Lena bristles and leans down to catch my eye. “Stop it, Sophie. You always do this.”
“Do what?”
“Make excuses for him. You act like the sun shines out that man’s ass while putting yourself down. Why is it your responsibility to wait for him? Sacrifices need to run both ways. What has he ever given up for you?”
I look down at the table and my empty cup. “I love him.”
“Sometimes that’s just not enough.”
James rests his hand on my shoulder gently. “I don’t speak for all men, but what I will say, is that I wouldn’t give up Lena for the world. No matter what opportunity came my way, nothing will ever compare to her.” He lifts his eyes and glances across the table at my sister with pure adoration in his eyes. “If the man you’re with doesn’t feel like that, then maybe it’s best you let him go. Lena’s right—you deserve someone who wants what you want from life. Or at least someone who’s willing to compromise to make sure you’re happy. It sounds like Cole’s not in that place.”
Fresh tears rise in my eyes. “I really thought he was. He wasn’t working for the paper anymore, and everything was perfect. I felt like he only had eyes for me. I didn’t think anything would change that.”
“I’ve never had a calling that I feel that passionate about,” James tells me, “but it must be something pretty powerful to make him give you up.”
“James is right,” Lena says. “I think Cole’s an idiot, but there’s no way he’d walk away if he didn’t really feel like it was something he had to do, and when someone feels that strongly about something, what can you do?”
“I either had to accept him as he was or accept that it wasn’t meant to be.”
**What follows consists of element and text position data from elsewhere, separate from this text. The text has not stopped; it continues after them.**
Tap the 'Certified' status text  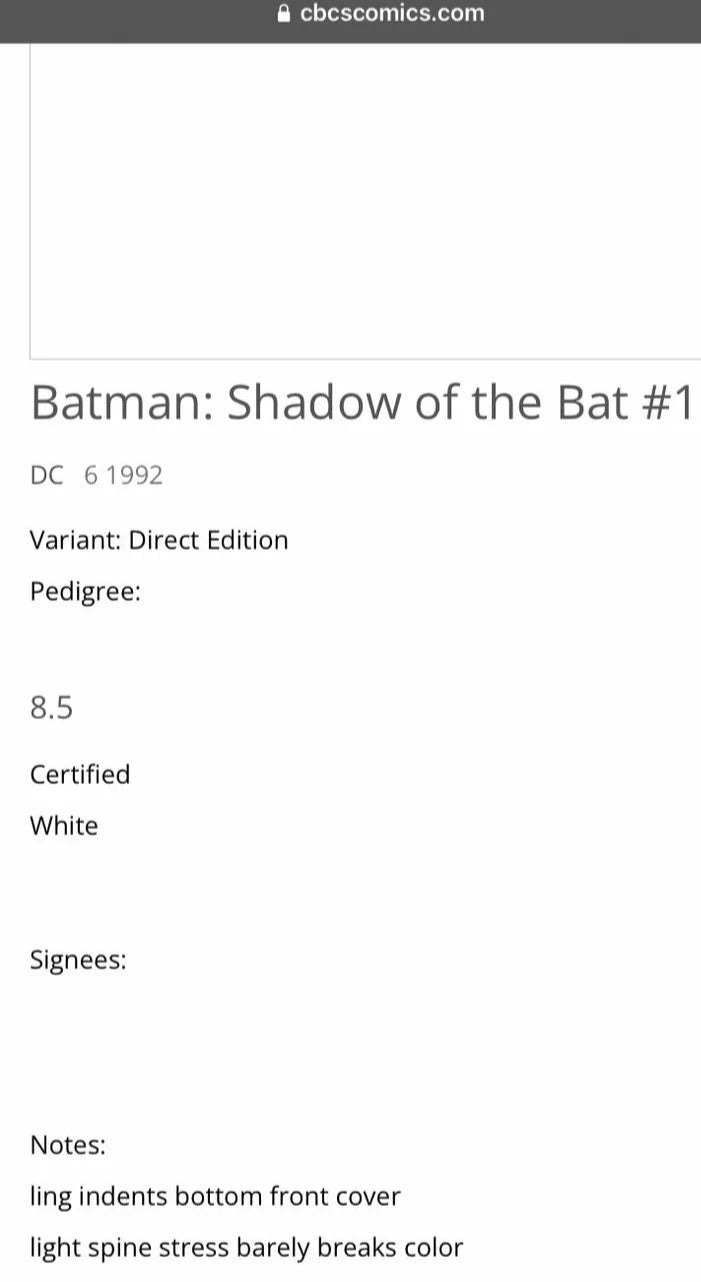pyautogui.click(x=80, y=774)
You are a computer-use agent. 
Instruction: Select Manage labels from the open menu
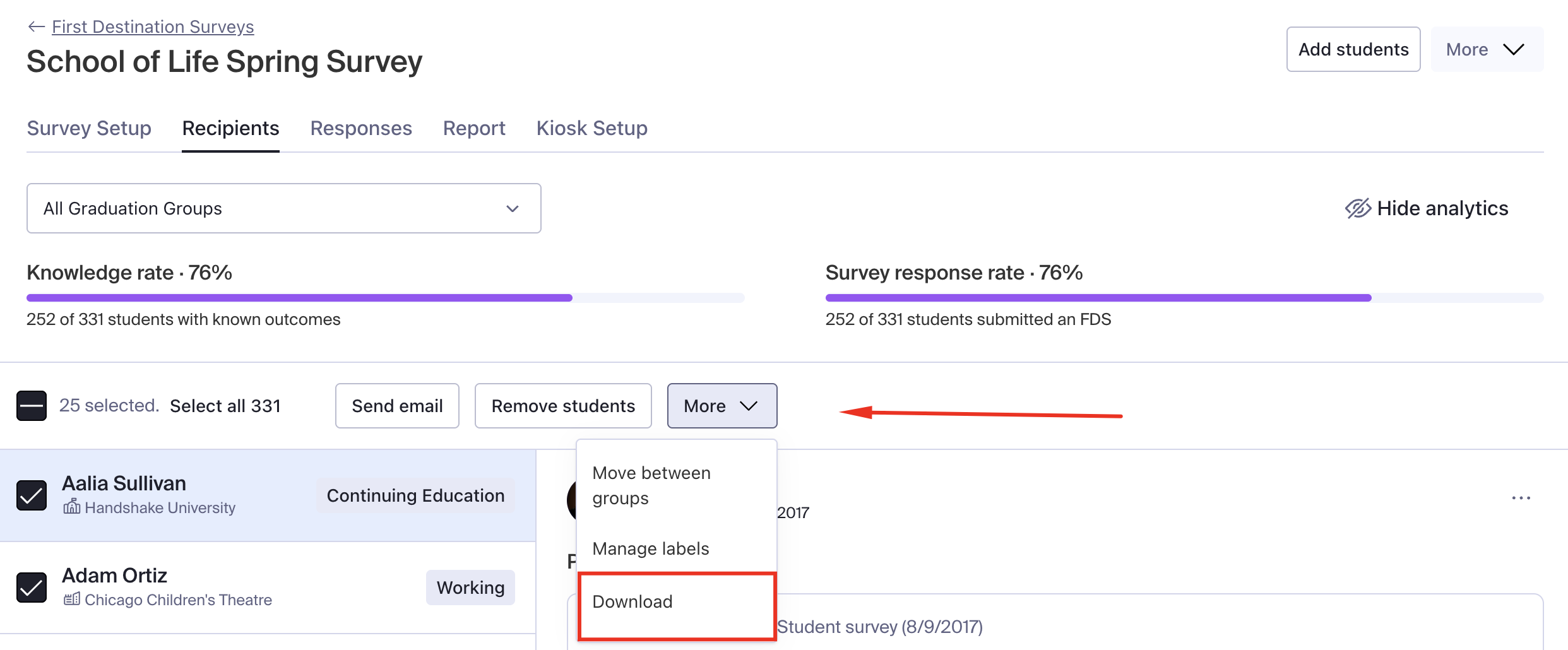pyautogui.click(x=650, y=548)
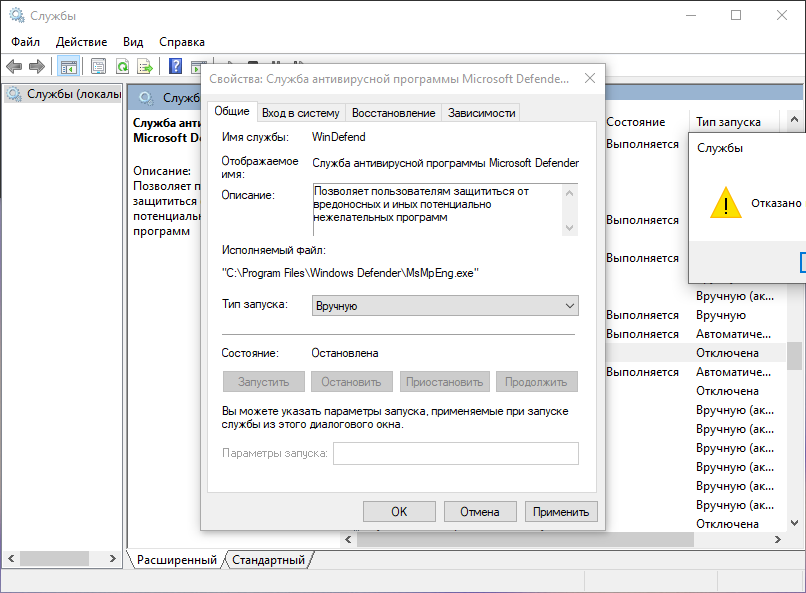
Task: Click the Export list toolbar icon
Action: point(145,66)
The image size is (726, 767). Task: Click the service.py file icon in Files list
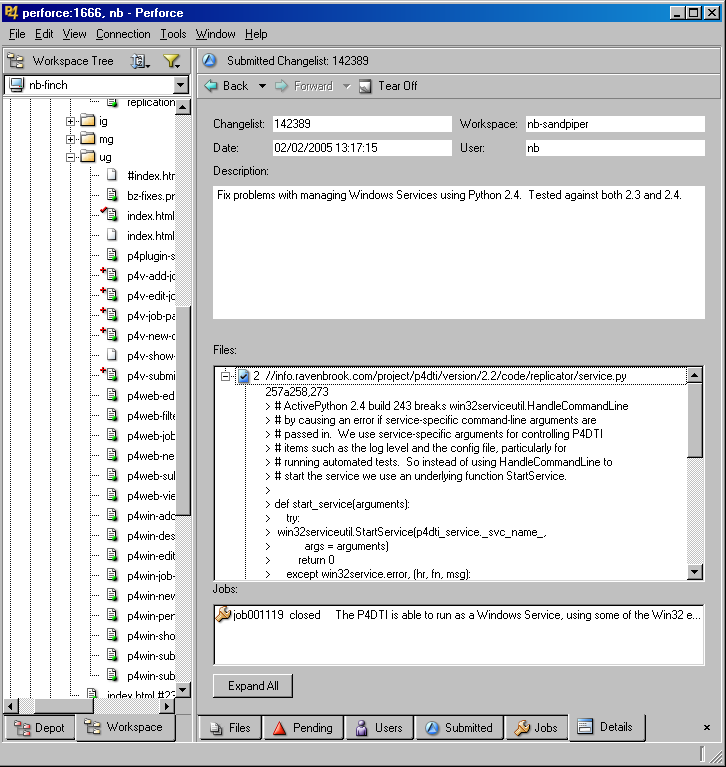pos(243,376)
“Exactly,” Lena says. She gives my hand a squeeze. “You wouldn’t have been happy. Maybe you could have faked it for a while, but eventually, the loneliness and resentment would have set in like before. And how long did it take last time? Only weeks. Maybe now that you’re older, you’ll drag it out for months, or even years, but eventually, you won’t be able to take it anymore.”
“But I can’t imagine life without him.”
“You’ve lived life without him for years and years, Soph. Maybe these few months with him will be enough to finally get him out your system. The big ‘what if’ has been answered. It was not meant to be.”
I nod. “It wasn’t meant to be.” I force a smile.
When James suggests ordering take-out, I agree and then make small talk while we eat. All the while, I’m dying inside. No matter what reassurances I have from Lena and James, I’m not convinced that I’ve made the right choice. I already ache for Cole. I miss him.
But I’ve made my decision, and I have to be strong. I could spend my whole life taking Cole back and then throwing ultimatums at him. At some point, something has to give. After ten years, one marriage, one divorce, and a second chance, maybe that time has come.